Странности поведения Гелии

— Он же шутит! Играет. У него такие игры и шутки, что… понимаешь, он другой… как бы сказать? Он не местный.

— Откуда же он? — не поняла я. — С дикой окраины, что ли? Надо признать, что спустя какое-то время он хотя бы одеваться стал не так убого… А всё же он остался дураком, и шутки его дурацкие!

— Какое время ты имеешь в виду?

— Ты у Нэиля спроси, когда он хотел утопить его в реке…

— Кто? Нэиль? Когда же было?

— Да было как-то. Мы купались, вот он и появился на нашем пляже, а Нэиль его прогнал.

— Странная история. Нэиль ничего не рассказывал. Хотя он до сих пор не знает, как выглядит тот, от кого у меня дочь. Если только Ифиса указала Нэилю на него. Где-нибудь увидела Рудольфа в то самое время, когда он обедал в той же «Ночной Лиане», скажем. Нэиль тоже туда заходит, если деньги на вкусную аристократическую еду заводятся. А Ифиса могла! Ифиса лишь притворяется этакой белой и непорочной птичкой, а на самом-то деле она мечтает присвоить Рудольфа себе!

— Ты сама-то знаешь, чего хочешь?

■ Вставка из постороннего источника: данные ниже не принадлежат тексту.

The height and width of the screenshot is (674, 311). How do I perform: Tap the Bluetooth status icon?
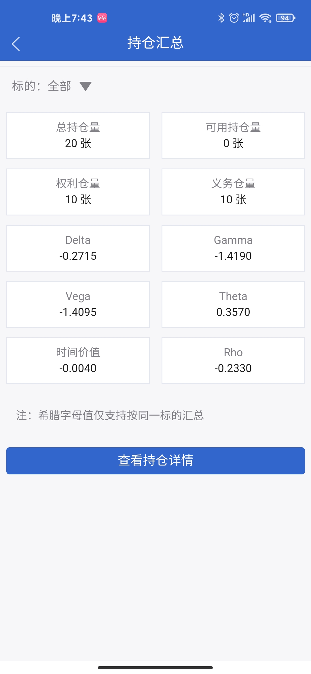[221, 18]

Невозможно относиться к жизни как к игре на сцене, меняя лицедейские маски по ходу действия. И этого ты любишь, и тем дорожишь… А то ты и Ифису судишь, и Нэиля уверяешь в разрыве прежней связи, — пробормотала я, не желая ссоры, но злясь на неё.

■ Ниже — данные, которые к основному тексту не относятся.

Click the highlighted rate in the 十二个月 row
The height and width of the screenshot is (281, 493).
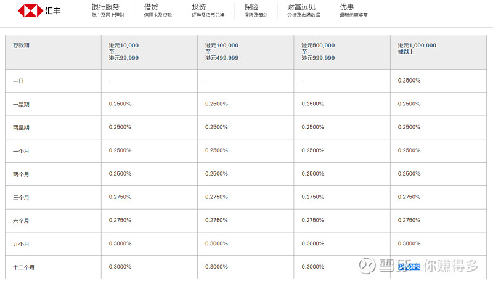pos(410,267)
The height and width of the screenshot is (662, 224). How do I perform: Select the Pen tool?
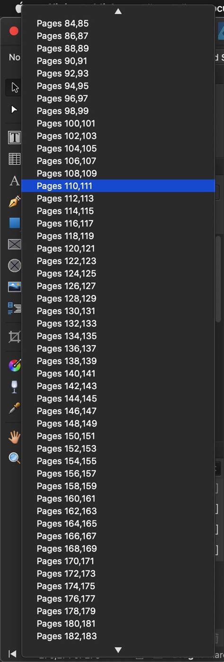pyautogui.click(x=15, y=202)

— Такое чувство, Нэя, что со мною говорит Ласкира, а не ты.

— Да, бабушка тоже так считает.

— Зачем же Нэиль его прогнал с того пляжа? — Гелия заметно встревожилась, — и Рудольф так просто ушёл?

— Нэилю не понравился его внешний вид. А ушёл потому, что я попросила об этом, — сказала я не без важности. — А то могли и подраться…

— Рудольф всегда не умел нормально одеваться. Ну, особенность у человека такая. Так зачем он туда приходил?

— Мне он о том не сообщил. Гулял. Сама же говоришь, что он любит шляться по просторам континента. Залез купаться прямо в уличных штанах… — тут я прыснула, вспомнив тот день. — Я подумала, вот же дурак! А он ко мне стал приставать…

— Да ну? — изумилась Гелия. — Так вот откуда тянутся ниточки вашего знакомства? Что же ты его оттолкнула?

— А надо было броситься ему на шею? Ты сама-то так и поступила при вашем первом знакомстве?

— Когда и было… уж и не помню ничего.

— У тебя память, выходит, короче, чем у младенца? — спросила я.

— Я так устроена. Не держу в себе никчемной информации, — ответила Гелия.

— Знакомство с тем, от кого у тебя дочь, для тебя никчемная информация?

— Ну… не никчемная, конечно, но такая, о чём мне не хочется вспоминать. А судя по тому, как активно он был озабочен поисками моей замены, и ему ничего уже не дорого. А что потом-то было? После того, как Нэиль его турнул?

— Он ушёл. И уже не пришёл…

— Уж не думаешь ли ты, что он струсил перед Нэилем? Нет. Он всего лишь забыл о тебе на другой же день.

— Ничуть в том не сомневаюсь, — процедила я, путаясь с платьем, — Тут вы с ним коллеги по беспамятству.

— Не уходи! Не обижайся… — упрашивала Гелия, наблюдая мою возню с невысохшим платьем. — Зря ты и застеснялась. Да мы постоянно с ним цапаемся. Ты сама в прошлый раз уже наблюдала нашу семейную идиллию. А уж Ифиса точно посвятила тебя в детали того чуда, что есть наша совместная жизнь, проходящая в хроническом разъединении счастливых супругов.

— Ты издеваешься не только над ним и над собой, но и надо мной. За что?

— Я? Над тобой? Я разве обидела тебя? Ты чудесно выглядела в своём лоскутном наряде. Ты настолько стройна и мила, что тебе не стоит стесняться себя. А он и вообще ничего не соображает в моде, не отличает нижнюю юбку от верхней. Сшей мне обязательно что-то подобное, лоскутное, но адаптированное для выхода на улицу. Мы ещё изобретём с тобою новую авангардную моду! Приходи завтра. Он и не думал тебя обижать. Он вроде дурачка, хотя очень умный. Так он проявил к тебе свою симпатию. Обычно же он всех прогоняет. Ты же знаешь. Кроме Ифисы. Но и её доводит до слёз. Ему никто не нравится из моих знакомых. Ты первая, — и она обняла меня. — У него очень специфическое чувство юмора. Ты ещё привыкнешь к его особенностям.